ИСТОЧНИК =

Так, например, происходило в западноевропейском барокко у Луиса Велеса де Гевары, где в «Хромом бесе», открывая крыши домов Мадрида, демон демонстрировал герою истинную природу человеческой жизни: «Хромой Бес приподнял крыши зданий, точно корку пирога, и обнажил мясную начинку Мадрида в ту пору, когда из-за жары все ставни в домах раскрыты» [2. С. 388]. Внимательный взор наблюдателя сразу распознавал за бытовыми сценами и семейными сюжетами эмблематику мировой истории и христианской антропологии: «...в недрах этого вселенского ковчега кишит столько наделенной разумом нечисти, что Ноев ковчег против него показался бы жалким и убогим» [Там же]. Показательно, что снятые крыши выступали здесь аналогом окон, открывая, однако, не столько внешне видимое, сколько сущностное.

Этот устойчивый мотив барокко отразился в структуре вертепного кукольного театра, популярного на Украине и представлявшего в домашнем интерьере сцены сакрального и бытового характера1. Домашний фон, размыкая свои границы, превращал эпизод частной жизни в мистериальное действо или репрезентацию человеческих типов. Как констатировала О.М. Фрейденберг, пространственной протоформой кукольного театра выступал храм [4. С. 13-35], что сильно ощущалось в организации вертепа с его трехуровневым строением (мансарда / средний / нижний этаж = небо / земля / ад) и символическим членением горизонтального плана, связанного с сакральными фигурами и топосами. Между тем вертеп продолжал оставаться домом и даже, по наблюдениям Л. А. Со-фроновой, «порой превращался в хату, над которой, тем не менее, высился крест. Хату окружали фонарь, колодец, собачья будка» [5. С. 235].

Техникой вертепного театра активно пользовался знаменитый философ украинского барокко Григорий Сковорода. Его известный эмблематический образ

5

города, повлиявший на «сборный город» Н.В. Гоголя, не что иное, как расширение вертепного пространства до пределов городского ансамбля, где разыгрывается комедия земной жизни - отражение космической мистерии. Роль снятой крыши здесь выполнял взгляд сверху, с точки зрения высшего смысла. Город приравнивался к Вселенной и воплощал универсальный миропорядок, оставаясь при этом «конкретизированным элементом географического пространства <...> городом богатым, “премноголюдным”, противопоставленным шири и дали полей» [6. С. 338].

ЗАДАНИЯ =
A - Что, по словам О.М. Фрейденберг, приведённым во фрагменте о барокко, выступало пространственной протоформой кукольного театра?
B - Продублируйте часть фрагмента о барокко, начиная со слов «города, повлиявший на» и заканчивая словами «[6. С. 338].».
Эти записи никак не связаны с фрагментом о барокко.

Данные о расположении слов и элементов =
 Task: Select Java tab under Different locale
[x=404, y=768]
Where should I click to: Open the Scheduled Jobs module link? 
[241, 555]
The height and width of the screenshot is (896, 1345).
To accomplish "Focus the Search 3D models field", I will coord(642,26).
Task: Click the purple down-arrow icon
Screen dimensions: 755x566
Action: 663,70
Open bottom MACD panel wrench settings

ОТВЕТЫ К ЗАДАНИЯМ =
A - Пространственной протоформой кукольного театра выступал храм.

B -
города, повлиявший на «сборный город» Н.В. Гоголя, не что иное, как расширение вертепного пространства до пределов городского ансамбля, где разыгрывается комедия земной жизни - отражение космической мистерии. Роль снятой крыши здесь выполнял взгляд сверху, с точки зрения высшего смысла. Город приравнивался к Вселенной и воплощал универсальный миропорядок, оставаясь при этом «конкретизированным элементом географического пространства <...> городом богатым, “премноголюдным”, противопоставленным шири и дали полей» [6. С. 338].